* [Try it] Beginning at the line that holds "Instruction: Click the ProProfs logo", copy the material below exactly through its last line.

* [Study material]
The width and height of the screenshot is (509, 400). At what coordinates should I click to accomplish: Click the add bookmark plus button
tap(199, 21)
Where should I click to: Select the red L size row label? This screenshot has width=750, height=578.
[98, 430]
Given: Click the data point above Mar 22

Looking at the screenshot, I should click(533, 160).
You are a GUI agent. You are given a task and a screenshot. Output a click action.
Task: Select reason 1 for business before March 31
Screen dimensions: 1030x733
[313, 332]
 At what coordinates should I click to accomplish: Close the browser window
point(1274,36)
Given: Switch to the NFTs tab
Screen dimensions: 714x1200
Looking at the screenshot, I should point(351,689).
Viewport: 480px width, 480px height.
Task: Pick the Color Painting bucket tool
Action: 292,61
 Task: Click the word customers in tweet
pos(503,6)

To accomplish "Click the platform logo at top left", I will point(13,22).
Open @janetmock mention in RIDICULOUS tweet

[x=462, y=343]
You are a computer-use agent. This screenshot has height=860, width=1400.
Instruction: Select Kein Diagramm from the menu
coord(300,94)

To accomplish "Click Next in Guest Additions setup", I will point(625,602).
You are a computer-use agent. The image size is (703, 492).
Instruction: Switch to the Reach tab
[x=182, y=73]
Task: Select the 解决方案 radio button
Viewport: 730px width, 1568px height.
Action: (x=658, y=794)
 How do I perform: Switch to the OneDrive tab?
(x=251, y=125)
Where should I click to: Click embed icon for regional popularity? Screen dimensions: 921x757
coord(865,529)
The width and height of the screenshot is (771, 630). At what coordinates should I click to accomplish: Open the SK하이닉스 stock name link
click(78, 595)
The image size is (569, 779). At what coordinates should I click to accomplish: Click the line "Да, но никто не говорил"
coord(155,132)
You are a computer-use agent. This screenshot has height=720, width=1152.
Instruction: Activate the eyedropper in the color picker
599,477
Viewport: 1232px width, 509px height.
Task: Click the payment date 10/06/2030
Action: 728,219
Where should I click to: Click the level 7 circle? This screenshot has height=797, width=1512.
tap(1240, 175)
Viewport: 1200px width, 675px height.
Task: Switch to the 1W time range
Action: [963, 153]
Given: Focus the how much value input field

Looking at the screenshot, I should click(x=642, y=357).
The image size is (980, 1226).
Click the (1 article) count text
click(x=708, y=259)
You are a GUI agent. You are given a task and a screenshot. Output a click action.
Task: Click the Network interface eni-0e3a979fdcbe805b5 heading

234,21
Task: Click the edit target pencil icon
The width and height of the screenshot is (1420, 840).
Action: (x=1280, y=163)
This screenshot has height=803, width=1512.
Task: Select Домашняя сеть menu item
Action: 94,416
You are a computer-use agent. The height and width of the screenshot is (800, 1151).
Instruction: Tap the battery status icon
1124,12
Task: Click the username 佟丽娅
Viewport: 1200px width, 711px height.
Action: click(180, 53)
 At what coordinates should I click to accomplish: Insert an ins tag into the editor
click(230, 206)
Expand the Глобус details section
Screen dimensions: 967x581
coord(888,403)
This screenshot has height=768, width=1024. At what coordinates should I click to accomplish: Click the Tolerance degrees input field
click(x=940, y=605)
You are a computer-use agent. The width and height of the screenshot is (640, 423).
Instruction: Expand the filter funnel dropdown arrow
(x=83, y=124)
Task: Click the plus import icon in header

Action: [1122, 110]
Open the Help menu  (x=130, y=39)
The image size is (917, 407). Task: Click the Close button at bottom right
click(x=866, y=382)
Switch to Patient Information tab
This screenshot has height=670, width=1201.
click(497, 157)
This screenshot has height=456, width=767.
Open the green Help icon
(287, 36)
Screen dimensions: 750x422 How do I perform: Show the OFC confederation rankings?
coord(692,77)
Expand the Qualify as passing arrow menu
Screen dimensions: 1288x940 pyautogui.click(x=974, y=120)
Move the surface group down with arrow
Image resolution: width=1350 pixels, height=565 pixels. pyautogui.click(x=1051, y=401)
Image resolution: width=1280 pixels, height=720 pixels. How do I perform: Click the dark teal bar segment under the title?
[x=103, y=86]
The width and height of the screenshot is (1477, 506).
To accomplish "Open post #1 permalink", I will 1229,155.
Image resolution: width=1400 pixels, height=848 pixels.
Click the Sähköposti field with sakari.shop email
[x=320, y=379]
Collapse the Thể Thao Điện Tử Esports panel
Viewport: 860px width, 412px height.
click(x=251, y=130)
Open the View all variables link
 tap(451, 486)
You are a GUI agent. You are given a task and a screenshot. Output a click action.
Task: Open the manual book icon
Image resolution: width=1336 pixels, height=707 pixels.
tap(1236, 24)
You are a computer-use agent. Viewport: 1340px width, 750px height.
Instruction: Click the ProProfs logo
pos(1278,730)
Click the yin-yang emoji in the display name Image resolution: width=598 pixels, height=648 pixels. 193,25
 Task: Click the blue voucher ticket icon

* [Answer area]
Instruction: Click the ProProfs logo
pos(1278,730)
Click the yin-yang emoji in the display name Image resolution: width=598 pixels, height=648 pixels. 193,25
 Task: Click the blue voucher ticket icon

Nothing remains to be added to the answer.